The plane crashed near the Washington County-Unicoi County line at about 7:15 Friday evening beyond the Pinnacle Fire Tower trail south of Johnson City. According to emergency radio communications, traffic controllers at Tri-Cities Regional Airport lost contact with the pilot of a single-engine plane at about 14,000 feet.
Authorities from the Federal Aviation Administration and the National Transportation Safety Board arrived late Saturday afternoon at the command center, which has been set up on Dry Creek Road, about three miles from the crash site.
Earlier Saturday, FAA spokesman Jim Peters released a statement regarding the plane and its flight plan:
“A Lancair COL4 aircraft crashed in the vicinity of Johnson City, TN last night. Local authorities will release the names and conditions of the two people on board. The FAA will then release the aircraft registration. The aircraft was heading to Bloomington, In from Knoxville, TN. The FAA will investigate.”

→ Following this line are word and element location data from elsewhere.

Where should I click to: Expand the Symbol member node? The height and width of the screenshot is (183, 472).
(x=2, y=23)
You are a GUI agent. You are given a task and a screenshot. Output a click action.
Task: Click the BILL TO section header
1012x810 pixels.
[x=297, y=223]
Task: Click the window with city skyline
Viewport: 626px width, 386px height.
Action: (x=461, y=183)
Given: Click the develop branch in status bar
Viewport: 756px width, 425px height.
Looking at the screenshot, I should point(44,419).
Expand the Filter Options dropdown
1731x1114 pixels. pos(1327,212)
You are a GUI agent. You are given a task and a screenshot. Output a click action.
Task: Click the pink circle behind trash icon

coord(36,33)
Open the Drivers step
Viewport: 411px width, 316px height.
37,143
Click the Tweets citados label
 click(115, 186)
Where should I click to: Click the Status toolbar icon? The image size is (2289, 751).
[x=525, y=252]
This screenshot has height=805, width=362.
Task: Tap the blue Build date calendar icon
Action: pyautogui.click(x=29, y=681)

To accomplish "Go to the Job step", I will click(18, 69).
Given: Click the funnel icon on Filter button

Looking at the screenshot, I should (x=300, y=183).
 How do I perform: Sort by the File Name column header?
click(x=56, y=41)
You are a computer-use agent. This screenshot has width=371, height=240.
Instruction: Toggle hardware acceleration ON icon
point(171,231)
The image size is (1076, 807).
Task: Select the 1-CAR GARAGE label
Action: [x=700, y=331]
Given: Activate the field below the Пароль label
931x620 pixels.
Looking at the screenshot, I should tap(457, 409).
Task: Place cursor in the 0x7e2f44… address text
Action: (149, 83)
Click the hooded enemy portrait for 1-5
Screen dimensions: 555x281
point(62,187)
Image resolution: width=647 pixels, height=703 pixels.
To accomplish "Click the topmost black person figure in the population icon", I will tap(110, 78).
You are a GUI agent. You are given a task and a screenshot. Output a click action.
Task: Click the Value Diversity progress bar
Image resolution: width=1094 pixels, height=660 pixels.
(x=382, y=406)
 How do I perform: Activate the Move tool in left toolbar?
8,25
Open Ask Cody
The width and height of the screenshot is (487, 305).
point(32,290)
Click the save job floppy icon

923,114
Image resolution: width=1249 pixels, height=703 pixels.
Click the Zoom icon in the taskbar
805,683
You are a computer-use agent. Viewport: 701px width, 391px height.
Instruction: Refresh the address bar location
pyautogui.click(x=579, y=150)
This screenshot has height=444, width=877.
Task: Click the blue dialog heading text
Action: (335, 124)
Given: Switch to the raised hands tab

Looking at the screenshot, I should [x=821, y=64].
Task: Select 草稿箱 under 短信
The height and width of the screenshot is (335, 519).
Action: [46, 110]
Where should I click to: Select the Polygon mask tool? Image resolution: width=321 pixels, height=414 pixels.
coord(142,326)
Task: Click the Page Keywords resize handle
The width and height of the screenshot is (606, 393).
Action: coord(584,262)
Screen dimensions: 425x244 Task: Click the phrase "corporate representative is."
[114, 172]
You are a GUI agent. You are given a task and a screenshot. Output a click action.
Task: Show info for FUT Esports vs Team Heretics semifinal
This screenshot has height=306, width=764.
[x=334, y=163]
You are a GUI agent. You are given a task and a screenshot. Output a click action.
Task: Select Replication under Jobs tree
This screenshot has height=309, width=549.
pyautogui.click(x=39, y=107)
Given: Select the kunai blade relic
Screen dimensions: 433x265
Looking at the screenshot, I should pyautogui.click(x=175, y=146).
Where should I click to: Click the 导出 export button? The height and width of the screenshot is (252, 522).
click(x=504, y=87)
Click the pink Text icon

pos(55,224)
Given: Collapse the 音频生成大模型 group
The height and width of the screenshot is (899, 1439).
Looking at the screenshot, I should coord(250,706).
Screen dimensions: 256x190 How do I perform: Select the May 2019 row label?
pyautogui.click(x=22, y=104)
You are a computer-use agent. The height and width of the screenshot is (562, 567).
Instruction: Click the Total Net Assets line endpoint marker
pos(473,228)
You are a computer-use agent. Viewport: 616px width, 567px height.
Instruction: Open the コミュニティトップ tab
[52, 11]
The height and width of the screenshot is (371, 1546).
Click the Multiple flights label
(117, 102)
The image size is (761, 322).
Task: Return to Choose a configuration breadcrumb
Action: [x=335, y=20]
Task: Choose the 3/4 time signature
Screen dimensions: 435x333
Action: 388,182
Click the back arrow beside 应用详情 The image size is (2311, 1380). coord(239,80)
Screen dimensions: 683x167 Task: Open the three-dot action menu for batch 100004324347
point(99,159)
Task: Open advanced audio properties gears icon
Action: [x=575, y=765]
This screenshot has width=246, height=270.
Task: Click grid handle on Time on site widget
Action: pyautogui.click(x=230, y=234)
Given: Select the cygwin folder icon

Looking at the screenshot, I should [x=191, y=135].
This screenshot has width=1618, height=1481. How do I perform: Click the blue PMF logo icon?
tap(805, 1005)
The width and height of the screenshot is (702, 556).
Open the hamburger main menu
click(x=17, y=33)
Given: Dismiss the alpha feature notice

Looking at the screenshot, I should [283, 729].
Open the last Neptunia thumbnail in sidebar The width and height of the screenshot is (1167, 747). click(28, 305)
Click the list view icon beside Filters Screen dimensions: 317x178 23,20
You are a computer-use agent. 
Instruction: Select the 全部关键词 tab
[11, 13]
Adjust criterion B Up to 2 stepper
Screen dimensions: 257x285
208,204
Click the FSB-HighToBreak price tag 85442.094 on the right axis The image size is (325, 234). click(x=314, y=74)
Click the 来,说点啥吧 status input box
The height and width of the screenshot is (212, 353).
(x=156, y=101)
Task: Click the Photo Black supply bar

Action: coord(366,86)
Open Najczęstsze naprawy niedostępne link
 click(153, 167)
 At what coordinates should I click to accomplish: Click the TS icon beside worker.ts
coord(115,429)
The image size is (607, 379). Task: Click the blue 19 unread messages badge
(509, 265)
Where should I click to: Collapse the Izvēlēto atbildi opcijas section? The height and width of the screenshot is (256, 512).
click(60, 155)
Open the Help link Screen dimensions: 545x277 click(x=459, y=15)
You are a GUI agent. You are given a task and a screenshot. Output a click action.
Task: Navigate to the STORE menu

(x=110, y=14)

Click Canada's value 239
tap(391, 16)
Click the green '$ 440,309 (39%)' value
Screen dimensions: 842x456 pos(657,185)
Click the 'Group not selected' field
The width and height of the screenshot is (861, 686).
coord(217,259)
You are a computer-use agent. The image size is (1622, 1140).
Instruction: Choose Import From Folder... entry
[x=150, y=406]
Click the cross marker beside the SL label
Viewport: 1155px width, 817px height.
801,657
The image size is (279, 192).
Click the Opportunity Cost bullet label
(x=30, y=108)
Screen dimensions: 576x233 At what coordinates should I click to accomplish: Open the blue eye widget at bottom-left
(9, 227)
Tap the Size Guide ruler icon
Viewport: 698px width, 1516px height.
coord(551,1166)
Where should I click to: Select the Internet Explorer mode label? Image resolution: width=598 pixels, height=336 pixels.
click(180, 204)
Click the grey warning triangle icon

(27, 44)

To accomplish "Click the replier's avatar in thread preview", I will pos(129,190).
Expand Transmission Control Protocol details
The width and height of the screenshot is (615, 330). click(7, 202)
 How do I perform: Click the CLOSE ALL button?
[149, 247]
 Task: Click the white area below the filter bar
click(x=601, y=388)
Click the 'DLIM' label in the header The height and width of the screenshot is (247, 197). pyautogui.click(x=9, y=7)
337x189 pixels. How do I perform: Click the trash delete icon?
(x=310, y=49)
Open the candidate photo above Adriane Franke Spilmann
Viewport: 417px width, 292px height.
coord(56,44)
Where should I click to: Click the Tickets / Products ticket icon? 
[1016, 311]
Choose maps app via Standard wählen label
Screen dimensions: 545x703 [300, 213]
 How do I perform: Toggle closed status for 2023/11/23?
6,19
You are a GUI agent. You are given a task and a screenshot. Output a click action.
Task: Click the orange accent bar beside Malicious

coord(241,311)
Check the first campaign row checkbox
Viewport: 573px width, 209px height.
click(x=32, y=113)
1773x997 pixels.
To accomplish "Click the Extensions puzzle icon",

Authorities did not release the occupants’ names, but according to FlightAware.com, the single-engine, four-seat plane was registered to William S. Gibbons Jr., of Bloomington, and was en route to Bloomington from Knoxville when it crashed. Washington County Medical Examiner E. Hunt Scheurman and a forensics team from East Tennessee State University’s William L. Jenkins forensic center trekked to the site to recover the bodies and send them back to the forensic center for testing.
Cook Medical, a Bloomington medical equipment manufacturer, issued a statement on Facebook Saturday afternoon confirming that Bill Gibbons, the company’s vice president of engineering, had died in the crash.
The statement says that Gibbons’ daughter was also in the crash.
The statement reads:
“Our hearts are heavy today as we learned about the passing of our friend and coworker. Last night, Bill Gibbons, our vice president of engineering, and his daughter were involved in a plane crash near Knoxville, TN. Our thoughts and prayers are with the Gibbons family.”
Scheurman said the bodies will undergo DNA testing to confirm identification, but did not officially release the identities. He also said he planned to speak with the presumed victims’ “wife and mother” Saturday night.
“We have presumed the identities just based on the circumstances,” he said, adding that he expected the results of the DNA tests in the next few days.
NTSB air safety investigator Shawn Etcher arrived from Washington, D.C., late Saturday afternoon to begin the investigation into the cause of the crash. After returning to the command center, he said the plane had left a sizable crater upon impact, and that part of the engine was buried about two feet underground.
Etcher said that it could take anywhere from six months to a year to determine the cause of the crash.
“Right now, we’re not looking at how or why it went down,” Etcher said before going to the crash site. “We’re looking at gathering the facts so we can look at everything and get a full picture.”
When they arrived at the scene Saturday morning, authorities determined the crash to be on the Washington County side of the mountain. Etcher said that authorities and rescue crews will continue sorting through and extracting the debris beginning Sunday morning.